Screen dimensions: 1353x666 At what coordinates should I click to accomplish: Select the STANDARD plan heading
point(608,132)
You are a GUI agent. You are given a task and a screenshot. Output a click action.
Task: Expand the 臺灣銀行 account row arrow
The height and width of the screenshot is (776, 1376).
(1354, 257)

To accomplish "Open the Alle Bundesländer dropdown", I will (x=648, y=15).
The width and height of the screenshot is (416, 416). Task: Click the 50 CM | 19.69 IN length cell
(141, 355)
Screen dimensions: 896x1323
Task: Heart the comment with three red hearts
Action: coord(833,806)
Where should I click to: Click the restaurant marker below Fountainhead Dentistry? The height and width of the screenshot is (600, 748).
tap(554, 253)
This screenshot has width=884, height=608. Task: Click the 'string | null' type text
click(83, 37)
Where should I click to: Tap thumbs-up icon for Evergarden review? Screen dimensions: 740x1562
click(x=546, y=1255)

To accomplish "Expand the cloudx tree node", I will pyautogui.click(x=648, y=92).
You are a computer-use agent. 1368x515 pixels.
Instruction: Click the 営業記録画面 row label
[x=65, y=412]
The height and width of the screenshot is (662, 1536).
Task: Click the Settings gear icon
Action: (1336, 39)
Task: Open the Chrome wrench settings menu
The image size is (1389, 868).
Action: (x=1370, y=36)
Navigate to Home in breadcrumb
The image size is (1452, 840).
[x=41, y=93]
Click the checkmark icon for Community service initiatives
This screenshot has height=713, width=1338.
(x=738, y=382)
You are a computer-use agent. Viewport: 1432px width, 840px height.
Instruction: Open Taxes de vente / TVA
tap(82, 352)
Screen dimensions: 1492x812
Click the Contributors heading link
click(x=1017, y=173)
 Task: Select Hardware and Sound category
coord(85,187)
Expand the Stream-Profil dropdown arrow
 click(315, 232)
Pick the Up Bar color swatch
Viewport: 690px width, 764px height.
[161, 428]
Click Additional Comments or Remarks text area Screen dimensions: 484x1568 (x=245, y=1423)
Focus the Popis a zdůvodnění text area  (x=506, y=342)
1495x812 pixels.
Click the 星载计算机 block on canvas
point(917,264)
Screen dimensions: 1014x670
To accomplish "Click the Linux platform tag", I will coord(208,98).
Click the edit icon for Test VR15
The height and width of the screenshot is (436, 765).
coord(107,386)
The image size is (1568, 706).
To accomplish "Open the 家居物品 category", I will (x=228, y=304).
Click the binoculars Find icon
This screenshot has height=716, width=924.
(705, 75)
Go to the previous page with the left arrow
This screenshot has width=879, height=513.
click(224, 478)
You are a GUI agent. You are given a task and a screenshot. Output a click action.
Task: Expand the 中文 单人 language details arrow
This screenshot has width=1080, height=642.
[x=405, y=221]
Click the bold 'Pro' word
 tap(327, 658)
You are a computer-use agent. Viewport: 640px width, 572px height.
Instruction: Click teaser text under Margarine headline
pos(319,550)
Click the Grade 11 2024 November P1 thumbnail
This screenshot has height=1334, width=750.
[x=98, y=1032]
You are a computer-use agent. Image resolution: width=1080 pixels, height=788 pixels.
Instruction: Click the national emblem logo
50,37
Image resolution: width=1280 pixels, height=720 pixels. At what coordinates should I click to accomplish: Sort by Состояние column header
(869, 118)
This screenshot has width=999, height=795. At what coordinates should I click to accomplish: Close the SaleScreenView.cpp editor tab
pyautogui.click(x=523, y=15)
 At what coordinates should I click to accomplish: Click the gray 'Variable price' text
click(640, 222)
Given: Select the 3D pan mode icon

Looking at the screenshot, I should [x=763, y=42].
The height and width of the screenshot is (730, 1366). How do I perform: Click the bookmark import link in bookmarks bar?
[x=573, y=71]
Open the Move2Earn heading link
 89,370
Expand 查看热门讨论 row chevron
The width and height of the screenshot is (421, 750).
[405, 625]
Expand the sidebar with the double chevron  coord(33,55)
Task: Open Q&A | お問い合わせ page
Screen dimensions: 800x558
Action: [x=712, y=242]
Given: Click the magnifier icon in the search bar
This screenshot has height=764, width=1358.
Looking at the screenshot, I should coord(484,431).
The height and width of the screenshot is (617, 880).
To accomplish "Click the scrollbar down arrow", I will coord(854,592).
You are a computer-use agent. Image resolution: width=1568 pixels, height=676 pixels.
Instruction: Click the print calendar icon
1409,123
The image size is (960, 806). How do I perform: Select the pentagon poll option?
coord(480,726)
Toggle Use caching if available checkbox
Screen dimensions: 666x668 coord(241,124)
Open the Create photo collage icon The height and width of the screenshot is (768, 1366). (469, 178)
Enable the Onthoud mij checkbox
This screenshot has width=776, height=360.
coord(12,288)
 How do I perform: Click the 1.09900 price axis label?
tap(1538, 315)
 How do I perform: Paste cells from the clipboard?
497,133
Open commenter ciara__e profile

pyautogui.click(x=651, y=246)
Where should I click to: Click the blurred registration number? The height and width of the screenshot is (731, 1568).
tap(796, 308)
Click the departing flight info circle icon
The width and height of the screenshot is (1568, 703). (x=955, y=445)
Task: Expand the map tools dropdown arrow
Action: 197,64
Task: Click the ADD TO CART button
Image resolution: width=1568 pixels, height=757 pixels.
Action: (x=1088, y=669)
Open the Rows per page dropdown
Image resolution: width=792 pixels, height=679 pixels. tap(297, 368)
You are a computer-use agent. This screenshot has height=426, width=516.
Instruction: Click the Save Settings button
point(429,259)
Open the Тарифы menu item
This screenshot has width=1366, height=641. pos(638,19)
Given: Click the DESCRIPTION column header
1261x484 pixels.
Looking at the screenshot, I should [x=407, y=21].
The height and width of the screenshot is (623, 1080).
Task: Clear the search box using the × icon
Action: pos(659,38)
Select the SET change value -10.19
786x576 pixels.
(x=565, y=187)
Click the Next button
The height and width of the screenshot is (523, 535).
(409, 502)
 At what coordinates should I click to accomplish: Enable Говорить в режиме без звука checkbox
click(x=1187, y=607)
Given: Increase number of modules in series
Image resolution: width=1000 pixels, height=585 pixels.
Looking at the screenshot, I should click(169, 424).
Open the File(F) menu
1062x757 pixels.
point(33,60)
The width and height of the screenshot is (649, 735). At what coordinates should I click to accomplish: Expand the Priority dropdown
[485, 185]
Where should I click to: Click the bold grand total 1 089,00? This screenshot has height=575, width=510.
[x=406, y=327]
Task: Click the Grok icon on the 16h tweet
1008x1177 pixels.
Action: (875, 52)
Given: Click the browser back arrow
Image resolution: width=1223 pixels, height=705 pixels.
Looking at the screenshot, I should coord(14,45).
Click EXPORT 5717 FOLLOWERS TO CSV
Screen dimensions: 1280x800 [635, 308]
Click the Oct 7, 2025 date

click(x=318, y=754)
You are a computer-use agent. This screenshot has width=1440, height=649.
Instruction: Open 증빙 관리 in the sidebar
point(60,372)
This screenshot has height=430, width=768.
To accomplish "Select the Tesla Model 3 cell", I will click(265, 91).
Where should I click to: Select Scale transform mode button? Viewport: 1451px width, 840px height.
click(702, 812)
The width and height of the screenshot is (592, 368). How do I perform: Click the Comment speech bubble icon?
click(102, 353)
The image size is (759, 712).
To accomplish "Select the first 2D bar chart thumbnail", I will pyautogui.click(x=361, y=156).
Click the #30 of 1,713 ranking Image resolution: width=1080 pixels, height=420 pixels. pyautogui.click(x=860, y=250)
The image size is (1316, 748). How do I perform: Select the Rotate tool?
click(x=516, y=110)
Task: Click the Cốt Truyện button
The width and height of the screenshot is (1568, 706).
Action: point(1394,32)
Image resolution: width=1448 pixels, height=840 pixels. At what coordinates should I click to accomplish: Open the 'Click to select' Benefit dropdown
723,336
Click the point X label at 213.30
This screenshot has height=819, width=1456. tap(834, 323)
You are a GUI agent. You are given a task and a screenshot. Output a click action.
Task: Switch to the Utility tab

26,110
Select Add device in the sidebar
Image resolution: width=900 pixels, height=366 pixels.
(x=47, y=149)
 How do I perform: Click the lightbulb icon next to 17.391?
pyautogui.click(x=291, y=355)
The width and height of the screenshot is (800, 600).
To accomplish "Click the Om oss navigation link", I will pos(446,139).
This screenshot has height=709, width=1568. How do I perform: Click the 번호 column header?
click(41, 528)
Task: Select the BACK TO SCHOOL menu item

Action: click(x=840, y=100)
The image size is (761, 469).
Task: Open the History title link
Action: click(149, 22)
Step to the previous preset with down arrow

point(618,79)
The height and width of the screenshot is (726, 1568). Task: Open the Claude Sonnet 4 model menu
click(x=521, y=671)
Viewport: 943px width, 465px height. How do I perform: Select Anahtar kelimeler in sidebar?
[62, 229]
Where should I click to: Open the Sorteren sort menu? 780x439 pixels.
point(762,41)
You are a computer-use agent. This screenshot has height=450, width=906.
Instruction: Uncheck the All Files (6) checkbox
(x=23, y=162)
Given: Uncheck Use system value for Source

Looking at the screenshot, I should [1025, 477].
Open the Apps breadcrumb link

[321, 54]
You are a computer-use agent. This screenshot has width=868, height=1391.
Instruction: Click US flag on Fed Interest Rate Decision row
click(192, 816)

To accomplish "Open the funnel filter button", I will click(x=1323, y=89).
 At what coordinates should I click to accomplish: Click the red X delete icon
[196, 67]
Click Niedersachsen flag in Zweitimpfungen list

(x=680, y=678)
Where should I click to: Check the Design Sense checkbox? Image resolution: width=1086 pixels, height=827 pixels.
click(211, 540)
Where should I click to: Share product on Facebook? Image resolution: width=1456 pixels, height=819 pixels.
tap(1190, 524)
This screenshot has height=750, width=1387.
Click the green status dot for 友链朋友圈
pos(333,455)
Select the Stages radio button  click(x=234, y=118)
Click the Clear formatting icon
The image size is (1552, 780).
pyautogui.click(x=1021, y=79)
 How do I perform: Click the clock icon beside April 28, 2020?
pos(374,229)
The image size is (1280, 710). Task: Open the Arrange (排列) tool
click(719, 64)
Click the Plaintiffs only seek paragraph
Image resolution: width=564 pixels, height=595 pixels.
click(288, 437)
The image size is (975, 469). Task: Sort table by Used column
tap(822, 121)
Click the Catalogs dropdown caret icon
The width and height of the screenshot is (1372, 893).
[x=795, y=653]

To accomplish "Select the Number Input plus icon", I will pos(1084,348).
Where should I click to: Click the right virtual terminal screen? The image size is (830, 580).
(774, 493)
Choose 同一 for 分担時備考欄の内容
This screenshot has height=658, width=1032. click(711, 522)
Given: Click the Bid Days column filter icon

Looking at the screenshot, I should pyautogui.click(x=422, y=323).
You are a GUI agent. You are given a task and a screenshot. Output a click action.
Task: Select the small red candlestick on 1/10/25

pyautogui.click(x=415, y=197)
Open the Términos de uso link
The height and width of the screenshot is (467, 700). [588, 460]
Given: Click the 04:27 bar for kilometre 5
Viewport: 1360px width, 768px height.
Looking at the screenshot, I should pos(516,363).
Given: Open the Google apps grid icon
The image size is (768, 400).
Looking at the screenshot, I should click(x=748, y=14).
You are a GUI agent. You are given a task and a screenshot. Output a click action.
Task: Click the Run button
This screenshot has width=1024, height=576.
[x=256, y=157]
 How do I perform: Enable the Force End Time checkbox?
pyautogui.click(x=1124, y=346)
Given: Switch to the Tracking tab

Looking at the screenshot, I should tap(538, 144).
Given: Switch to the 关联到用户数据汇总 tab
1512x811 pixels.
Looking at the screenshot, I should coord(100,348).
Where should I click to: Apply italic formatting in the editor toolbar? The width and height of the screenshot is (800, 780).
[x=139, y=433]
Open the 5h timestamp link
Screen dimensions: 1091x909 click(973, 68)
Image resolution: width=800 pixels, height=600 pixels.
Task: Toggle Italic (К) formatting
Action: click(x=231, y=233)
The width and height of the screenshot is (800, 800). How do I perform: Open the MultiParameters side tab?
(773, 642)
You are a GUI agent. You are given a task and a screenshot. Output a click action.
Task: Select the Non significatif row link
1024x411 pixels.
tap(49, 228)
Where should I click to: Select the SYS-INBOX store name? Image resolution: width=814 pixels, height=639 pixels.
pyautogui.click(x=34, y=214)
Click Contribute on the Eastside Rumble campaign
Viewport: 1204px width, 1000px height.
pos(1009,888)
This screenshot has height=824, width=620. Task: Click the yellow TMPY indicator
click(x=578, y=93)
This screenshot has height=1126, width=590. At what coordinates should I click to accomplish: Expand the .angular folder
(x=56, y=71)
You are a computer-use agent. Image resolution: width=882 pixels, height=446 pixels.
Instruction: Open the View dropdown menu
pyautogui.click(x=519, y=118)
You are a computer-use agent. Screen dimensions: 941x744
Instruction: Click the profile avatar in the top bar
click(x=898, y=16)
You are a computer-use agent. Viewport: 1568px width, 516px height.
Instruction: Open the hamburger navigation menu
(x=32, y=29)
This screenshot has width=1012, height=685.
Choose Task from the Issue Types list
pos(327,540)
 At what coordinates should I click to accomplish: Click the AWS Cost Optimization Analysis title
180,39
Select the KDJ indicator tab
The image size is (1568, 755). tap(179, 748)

☆ ☆ ☆ ☆ ☆ ☆ ☆

Problem description —
The required answer is the run of lines above, starting at the line with "1062x757 pixels." and ending at the line with "This screenshot has height=430, width=768.", reproduced exactly with both ends.

Response area —
1062x757 pixels.
point(33,60)
The width and height of the screenshot is (649, 735). At what coordinates should I click to accomplish: Expand the Priority dropdown
[485, 185]
Where should I click to: Click the bold grand total 1 089,00? This screenshot has height=575, width=510.
[x=406, y=327]
Task: Click the Grok icon on the 16h tweet
1008x1177 pixels.
Action: (875, 52)
Given: Click the browser back arrow
Image resolution: width=1223 pixels, height=705 pixels.
Looking at the screenshot, I should coord(14,45).
Click EXPORT 5717 FOLLOWERS TO CSV
Screen dimensions: 1280x800 [635, 308]
Click the Oct 7, 2025 date

click(x=318, y=754)
You are a computer-use agent. This screenshot has width=1440, height=649.
Instruction: Open 증빙 관리 in the sidebar
point(60,372)
This screenshot has height=430, width=768.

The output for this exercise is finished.